**Listing**:
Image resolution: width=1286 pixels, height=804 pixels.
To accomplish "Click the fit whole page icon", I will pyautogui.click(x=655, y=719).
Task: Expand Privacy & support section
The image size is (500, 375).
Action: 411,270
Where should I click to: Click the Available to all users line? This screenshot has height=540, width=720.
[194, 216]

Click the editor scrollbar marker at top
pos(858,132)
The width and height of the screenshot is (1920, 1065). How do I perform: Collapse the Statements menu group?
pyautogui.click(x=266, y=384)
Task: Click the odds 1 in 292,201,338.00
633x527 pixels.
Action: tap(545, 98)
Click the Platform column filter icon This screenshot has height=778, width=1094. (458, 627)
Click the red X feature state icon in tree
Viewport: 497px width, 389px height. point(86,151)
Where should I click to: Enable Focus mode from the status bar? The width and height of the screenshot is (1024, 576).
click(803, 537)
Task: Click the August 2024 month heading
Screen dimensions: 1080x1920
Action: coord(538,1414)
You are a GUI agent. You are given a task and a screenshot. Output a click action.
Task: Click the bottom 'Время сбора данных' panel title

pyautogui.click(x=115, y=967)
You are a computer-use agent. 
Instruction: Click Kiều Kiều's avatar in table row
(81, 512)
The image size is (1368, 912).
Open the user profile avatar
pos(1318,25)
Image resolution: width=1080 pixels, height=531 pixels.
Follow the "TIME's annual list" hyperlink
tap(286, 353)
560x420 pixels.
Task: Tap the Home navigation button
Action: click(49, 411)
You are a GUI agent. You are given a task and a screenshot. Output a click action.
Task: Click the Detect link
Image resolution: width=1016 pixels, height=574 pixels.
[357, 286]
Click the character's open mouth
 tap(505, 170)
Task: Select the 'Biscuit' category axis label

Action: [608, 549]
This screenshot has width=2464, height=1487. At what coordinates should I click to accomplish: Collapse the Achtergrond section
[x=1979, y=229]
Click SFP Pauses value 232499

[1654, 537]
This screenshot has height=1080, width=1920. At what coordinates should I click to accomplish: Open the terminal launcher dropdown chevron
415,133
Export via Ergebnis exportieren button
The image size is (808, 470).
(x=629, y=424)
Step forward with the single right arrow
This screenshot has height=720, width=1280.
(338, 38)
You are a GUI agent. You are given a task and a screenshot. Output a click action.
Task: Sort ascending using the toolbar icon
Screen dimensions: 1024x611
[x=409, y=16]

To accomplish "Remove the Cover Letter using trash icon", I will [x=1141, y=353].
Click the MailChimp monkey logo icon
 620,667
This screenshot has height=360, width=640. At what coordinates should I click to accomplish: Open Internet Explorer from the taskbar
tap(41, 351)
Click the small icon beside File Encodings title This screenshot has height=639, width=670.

**Aim of the exercise**:
Give the material as a numbered list, leaving out blank lines. Begin at the line containing "This screenshot has height=1080, width=1920." and stop after the line containing "[x=409, y=16]".

**Result of this exercise**:
1. This screenshot has height=1080, width=1920. At what coordinates should I click to accomplish: Open the terminal launcher dropdown chevron
2. 415,133
3. Export via Ergebnis exportieren button
4. The image size is (808, 470).
5. (x=629, y=424)
6. Step forward with the single right arrow
7. This screenshot has height=720, width=1280.
8. (338, 38)
9. You are a GUI agent. You are given a task and a screenshot. Output a click action.
10. Task: Sort ascending using the toolbar icon
11. Screen dimensions: 1024x611
12. [x=409, y=16]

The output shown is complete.